Turn the items starting at the line containing "Where should I" and ending at the line containing "pos(415,446)" into a two-column CSV with the headers instruction and location, one row per item, putting each value in a single quoted field with line breaks replaced by spaces. Leave the pictures out.

• **Exercise material**:
▼

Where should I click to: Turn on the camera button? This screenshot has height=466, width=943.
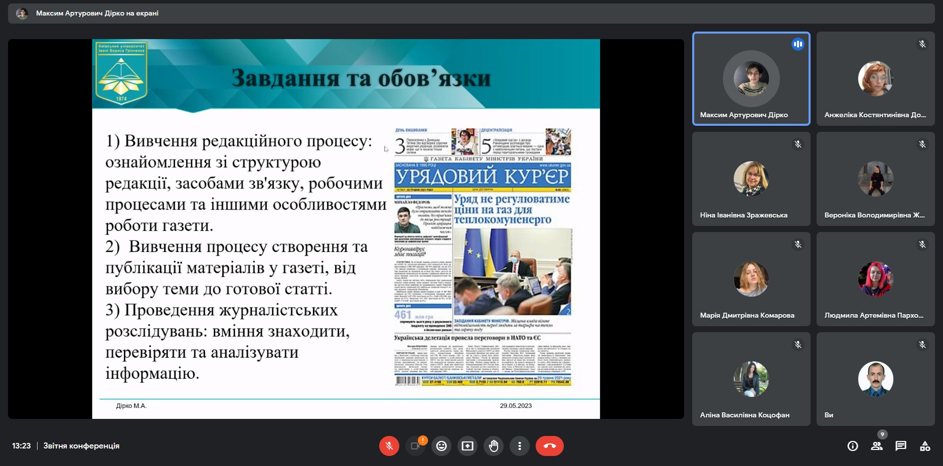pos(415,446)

▲
▼

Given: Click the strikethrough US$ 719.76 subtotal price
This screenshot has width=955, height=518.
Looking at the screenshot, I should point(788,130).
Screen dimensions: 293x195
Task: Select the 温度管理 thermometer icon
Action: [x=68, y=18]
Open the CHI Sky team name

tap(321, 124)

▲
▼

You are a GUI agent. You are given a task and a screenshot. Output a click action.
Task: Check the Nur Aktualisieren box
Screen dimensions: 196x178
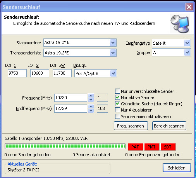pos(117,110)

▲

• **Solution to the exercise**:
instruction,location
"Where should I click to: Turn on the camera button? This screenshot has height=466, width=943.","pos(415,446)"